These advances enable developers to efficiently manage the heat and condensation developed by these arrays thus improving product reliability and life. In addition, with T3Ster and TeraLED hardware's ability to measure both thermal and optical characteristics of single LEDs and full arrays, proper light quality and color can be achieved.
Mentor provides a complete physical measurement, characterization and thermal simulation solution of LEDs and LED SSL arrays. Now the FloEFD product has been extended with a dedicated LED module which enables thermal simulation of the most advanced LED products along with the capability of predicting their “hot lumens” i.e. their total emitted luminous flux at their operating temperatures. This capability is provided through an LED model library whose elements are characterized directly from physical tests by the Mentor T3Ster+TeraLED combined thermal and radiometric/photometric LED testing solution. In addition, the FloEFD LED models support radiation absorption in semi-transparent solids, such as the head or taillight lens.
“LEDs shipped to use in headlamps are forecast to grow significantly from 10 million units in 2012 to 78 million units in 2018,” stated Jamie Fox, lighting and LEDs research manager for IMS Research (now part of IHS). “The quality, lifetime and reliability requirements in the automotive sector are very high, higher than most other LED sectors.”

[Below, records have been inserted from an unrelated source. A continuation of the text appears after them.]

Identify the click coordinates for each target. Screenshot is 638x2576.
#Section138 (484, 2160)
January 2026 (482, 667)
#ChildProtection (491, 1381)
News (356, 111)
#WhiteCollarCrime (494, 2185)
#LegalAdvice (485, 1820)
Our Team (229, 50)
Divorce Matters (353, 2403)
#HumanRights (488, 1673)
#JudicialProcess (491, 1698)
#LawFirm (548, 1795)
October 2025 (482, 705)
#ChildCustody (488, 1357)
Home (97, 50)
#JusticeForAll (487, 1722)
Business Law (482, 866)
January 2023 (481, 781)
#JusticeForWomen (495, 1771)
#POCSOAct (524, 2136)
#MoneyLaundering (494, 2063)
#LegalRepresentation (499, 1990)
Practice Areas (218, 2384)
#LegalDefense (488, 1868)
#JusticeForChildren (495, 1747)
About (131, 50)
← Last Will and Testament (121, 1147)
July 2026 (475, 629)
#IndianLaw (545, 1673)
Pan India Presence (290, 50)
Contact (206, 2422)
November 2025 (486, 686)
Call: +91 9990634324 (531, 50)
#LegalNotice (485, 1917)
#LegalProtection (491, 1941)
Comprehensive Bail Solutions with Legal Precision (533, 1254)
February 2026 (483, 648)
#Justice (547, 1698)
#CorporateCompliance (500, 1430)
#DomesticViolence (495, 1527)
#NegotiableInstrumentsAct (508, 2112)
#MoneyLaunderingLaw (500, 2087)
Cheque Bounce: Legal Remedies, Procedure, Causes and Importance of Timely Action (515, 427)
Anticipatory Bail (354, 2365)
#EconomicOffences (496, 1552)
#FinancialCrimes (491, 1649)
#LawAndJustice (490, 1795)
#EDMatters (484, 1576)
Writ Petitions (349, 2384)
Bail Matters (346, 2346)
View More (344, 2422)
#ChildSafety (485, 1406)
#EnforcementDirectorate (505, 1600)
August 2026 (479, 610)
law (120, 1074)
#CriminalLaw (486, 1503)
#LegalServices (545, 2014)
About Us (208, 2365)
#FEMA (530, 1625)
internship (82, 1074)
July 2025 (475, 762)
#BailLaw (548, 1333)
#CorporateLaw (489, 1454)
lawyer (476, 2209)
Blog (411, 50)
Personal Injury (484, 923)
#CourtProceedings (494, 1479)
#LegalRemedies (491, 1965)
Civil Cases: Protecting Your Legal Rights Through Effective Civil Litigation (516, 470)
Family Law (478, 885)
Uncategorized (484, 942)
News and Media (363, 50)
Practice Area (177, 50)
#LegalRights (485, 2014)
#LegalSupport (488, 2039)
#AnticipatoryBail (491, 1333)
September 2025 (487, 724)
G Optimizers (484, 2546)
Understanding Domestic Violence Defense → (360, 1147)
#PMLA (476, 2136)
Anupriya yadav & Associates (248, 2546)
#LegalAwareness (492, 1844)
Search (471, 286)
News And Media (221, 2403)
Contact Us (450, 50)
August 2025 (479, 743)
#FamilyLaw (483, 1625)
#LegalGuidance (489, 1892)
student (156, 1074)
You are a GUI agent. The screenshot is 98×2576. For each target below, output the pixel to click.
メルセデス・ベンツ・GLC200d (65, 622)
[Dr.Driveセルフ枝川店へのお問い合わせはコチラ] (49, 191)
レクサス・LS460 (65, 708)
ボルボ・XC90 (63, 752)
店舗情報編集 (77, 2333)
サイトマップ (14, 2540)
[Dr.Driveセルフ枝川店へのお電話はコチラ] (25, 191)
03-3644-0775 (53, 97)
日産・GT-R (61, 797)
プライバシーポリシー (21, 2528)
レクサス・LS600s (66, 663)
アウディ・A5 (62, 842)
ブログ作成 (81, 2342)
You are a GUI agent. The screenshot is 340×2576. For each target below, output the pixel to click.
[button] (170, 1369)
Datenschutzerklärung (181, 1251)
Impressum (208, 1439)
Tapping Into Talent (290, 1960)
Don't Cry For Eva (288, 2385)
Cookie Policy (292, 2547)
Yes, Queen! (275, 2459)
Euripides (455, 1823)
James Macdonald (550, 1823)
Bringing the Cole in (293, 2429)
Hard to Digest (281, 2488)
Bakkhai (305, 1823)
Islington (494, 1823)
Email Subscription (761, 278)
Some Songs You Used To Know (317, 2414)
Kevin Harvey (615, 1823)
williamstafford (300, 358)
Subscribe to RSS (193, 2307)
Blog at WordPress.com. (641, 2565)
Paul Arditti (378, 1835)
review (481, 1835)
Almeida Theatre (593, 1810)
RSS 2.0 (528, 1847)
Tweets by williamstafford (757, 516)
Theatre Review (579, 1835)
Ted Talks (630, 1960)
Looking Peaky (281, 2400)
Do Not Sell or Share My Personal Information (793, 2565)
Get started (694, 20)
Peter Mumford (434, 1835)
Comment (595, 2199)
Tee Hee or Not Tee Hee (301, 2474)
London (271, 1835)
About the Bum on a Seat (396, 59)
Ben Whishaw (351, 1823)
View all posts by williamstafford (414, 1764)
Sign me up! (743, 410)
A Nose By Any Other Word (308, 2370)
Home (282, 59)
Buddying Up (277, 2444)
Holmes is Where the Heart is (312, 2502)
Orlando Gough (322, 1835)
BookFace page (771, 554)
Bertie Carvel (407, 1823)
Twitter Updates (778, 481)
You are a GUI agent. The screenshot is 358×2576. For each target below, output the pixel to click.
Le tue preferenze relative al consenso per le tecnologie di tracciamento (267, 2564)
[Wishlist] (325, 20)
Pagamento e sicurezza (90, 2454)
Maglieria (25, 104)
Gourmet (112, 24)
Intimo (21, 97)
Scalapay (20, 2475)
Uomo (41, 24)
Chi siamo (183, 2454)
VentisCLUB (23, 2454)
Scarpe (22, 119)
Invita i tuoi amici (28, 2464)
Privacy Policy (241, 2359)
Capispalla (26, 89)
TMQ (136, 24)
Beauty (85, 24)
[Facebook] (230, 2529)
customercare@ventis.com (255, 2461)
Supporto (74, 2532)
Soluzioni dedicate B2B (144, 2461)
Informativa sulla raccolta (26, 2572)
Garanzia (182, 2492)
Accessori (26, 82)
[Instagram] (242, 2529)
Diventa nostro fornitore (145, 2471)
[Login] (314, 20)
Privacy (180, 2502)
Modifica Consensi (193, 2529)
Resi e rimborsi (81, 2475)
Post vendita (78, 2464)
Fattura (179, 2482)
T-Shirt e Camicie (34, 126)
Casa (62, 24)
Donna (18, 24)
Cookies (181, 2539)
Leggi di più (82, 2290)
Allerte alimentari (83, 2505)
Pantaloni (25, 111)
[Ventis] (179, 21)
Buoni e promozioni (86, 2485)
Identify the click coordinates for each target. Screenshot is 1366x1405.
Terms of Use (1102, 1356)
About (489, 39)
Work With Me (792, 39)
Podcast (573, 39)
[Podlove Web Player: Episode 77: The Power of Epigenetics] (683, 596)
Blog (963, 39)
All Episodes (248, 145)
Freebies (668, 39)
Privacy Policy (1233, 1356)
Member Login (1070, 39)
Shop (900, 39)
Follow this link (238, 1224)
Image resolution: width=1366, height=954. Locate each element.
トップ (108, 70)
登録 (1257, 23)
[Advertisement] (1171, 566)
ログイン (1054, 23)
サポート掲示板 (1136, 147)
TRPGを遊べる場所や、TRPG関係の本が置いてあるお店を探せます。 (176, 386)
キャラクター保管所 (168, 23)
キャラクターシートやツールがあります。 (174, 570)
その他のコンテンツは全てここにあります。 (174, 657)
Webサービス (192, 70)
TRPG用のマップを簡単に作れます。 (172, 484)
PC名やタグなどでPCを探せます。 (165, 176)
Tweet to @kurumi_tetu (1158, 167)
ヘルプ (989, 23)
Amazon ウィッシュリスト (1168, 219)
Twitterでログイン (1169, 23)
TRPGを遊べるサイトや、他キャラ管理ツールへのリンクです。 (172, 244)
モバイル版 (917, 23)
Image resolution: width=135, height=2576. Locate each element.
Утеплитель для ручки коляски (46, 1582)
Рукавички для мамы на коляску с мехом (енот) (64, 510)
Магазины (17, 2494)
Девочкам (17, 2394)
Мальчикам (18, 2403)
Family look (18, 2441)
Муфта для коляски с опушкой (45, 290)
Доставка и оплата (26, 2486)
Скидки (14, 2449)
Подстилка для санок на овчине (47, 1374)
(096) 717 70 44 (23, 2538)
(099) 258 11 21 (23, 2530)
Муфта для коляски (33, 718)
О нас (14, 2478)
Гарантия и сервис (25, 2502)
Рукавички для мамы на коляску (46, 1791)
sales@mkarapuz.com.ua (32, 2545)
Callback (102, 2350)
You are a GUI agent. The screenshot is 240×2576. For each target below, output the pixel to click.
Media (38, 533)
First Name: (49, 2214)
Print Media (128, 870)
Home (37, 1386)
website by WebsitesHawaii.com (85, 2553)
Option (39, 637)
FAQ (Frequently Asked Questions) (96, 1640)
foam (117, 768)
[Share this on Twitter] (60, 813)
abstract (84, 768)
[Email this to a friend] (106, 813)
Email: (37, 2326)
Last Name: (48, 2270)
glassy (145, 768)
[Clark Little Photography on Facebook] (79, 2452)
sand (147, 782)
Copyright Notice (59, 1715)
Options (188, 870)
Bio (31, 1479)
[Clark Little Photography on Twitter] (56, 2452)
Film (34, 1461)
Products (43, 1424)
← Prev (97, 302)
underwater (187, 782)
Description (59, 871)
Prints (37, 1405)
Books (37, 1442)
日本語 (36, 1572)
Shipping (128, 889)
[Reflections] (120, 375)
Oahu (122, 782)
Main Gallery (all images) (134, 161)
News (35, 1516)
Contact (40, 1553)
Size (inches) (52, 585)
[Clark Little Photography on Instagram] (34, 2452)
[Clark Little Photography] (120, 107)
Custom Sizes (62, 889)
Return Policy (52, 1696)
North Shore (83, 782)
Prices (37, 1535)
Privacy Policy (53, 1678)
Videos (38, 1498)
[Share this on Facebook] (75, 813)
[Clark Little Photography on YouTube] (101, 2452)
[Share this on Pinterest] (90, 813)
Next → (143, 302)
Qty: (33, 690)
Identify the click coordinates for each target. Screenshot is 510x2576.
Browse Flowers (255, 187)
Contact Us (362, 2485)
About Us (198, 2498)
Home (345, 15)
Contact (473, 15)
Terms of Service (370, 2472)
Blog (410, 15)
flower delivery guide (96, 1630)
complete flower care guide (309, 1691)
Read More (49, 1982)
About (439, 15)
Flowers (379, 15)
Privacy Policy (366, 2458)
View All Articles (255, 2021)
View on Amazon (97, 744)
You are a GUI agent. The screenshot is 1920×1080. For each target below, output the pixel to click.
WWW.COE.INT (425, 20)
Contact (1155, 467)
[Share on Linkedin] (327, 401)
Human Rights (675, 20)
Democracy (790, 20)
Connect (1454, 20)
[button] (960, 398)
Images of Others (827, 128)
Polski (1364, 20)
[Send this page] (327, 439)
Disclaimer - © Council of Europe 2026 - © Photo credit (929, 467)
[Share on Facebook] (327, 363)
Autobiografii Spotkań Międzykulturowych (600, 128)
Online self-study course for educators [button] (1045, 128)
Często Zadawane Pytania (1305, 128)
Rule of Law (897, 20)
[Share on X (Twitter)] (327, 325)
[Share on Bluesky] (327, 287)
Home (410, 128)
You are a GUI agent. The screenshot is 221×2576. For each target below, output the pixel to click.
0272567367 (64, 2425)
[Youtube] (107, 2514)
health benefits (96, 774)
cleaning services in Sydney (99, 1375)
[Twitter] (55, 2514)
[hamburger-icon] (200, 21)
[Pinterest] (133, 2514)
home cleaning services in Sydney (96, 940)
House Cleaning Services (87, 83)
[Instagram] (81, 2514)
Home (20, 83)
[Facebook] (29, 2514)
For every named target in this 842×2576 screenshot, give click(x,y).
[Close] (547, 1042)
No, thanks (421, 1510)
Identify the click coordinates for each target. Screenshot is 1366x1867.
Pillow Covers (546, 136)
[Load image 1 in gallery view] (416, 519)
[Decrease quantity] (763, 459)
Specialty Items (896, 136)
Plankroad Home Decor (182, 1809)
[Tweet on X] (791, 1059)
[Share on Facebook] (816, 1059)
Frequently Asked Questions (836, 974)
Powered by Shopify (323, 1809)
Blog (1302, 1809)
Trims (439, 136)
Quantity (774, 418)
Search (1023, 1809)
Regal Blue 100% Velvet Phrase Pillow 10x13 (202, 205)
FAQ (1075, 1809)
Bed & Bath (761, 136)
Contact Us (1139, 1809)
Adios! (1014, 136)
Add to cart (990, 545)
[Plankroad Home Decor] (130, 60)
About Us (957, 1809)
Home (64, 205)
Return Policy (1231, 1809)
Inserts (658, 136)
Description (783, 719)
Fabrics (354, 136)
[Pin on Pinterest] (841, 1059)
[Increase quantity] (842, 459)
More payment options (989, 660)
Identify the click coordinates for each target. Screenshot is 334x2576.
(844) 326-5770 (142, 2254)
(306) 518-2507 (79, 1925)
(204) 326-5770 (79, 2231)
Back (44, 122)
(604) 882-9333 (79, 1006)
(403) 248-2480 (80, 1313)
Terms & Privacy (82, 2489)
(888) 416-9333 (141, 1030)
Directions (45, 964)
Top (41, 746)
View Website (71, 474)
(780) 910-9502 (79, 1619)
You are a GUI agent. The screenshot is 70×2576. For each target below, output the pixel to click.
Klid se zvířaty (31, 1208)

In the vehicles today under construction, LED arrays are becoming larger - and to accommodate these larger arrays, Mentor is now providing a 50 cm diameter sphere, in addition to their 30 cm, on their TeraLED product to measure optical performance. A 50 cm sphere is large enough to hold LEDs used in headlights and taillights producing up to 7500 lumens, with cooling for up to 50W of heat dissipation. This combination assures that the industry will be able to develop their most aggressive LED array designs and meet the needs of the automotive industry.